The simplest way to use the plotting API is to specify the names of columns to plot on the ``x``- and ``y``-axis respectively:

In [None]:
crime.plot(x='Year', y='Violent Crime rate')

As you'll see in more detail below, you can choose which kind of plot you want to use for the data:

In [None]:
crime.plot(x='Year', y='Violent Crime rate', kind='scatter')

An additional convenience on top of this explicit API is to specify an additional ``by`` variable, which groups the data by one or more additional columns. As an example here we will plot the departure delay ('depdelay') as a function of 'distance', grouping the data by the 'carrier'.  There are many available carriers, so we will select only two of them so that the plot is readable:

In [None]:
flights[flights.carrier.isin([b'OH', b'F9'])].plot(x='distance', y='depdelay', by='carrier', kind='scatter', alpha=0.2)
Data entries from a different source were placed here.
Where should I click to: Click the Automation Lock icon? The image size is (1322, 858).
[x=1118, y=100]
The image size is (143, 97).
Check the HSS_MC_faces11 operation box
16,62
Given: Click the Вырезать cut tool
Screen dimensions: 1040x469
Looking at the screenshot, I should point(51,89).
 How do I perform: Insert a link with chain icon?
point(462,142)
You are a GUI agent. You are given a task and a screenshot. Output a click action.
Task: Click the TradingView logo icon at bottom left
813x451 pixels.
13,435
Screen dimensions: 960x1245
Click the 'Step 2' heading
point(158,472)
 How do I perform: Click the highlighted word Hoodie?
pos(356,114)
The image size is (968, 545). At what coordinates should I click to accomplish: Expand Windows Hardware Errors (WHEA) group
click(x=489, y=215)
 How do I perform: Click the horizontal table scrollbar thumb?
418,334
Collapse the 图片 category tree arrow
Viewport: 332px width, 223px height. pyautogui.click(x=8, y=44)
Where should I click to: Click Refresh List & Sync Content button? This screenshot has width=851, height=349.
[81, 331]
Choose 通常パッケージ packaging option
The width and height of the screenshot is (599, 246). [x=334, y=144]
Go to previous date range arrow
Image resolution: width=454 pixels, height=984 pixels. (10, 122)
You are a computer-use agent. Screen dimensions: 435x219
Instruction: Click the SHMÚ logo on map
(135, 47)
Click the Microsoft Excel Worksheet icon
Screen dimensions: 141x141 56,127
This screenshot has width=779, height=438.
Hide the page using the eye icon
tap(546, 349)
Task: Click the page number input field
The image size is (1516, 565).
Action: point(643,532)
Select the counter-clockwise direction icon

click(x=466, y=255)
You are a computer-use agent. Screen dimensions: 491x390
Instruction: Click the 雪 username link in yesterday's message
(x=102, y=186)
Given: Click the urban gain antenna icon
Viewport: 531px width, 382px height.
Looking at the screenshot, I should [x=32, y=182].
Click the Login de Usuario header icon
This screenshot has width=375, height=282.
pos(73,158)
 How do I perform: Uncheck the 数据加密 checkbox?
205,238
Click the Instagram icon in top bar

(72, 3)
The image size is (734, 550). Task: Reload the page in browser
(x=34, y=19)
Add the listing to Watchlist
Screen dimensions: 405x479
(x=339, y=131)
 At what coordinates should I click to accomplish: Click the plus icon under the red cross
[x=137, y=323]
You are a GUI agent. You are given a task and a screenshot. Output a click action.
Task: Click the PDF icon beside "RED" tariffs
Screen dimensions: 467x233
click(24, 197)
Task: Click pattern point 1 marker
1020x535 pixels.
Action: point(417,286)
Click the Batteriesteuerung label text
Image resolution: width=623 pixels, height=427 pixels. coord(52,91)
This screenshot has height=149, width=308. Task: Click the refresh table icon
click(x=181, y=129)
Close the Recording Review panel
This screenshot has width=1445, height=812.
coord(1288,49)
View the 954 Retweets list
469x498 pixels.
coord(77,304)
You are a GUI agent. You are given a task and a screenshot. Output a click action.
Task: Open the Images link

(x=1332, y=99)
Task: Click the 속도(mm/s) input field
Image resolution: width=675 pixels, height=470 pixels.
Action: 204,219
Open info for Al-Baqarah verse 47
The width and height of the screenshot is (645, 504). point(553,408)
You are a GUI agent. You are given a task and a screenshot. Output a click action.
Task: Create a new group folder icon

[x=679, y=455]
Here we have specified the `x` axis explicitly, which can be omitted if the Pandas index column is already set to what you want on the x axis. Similarly, here we specified the `y` axis; by default all of the non-index columns would be plotted (which would be a lot of data in this case). If you don't specify the 'y' axis, it will have a default label named 'value', but you can then provide a y axis label explicitly using the ``value_label`` option.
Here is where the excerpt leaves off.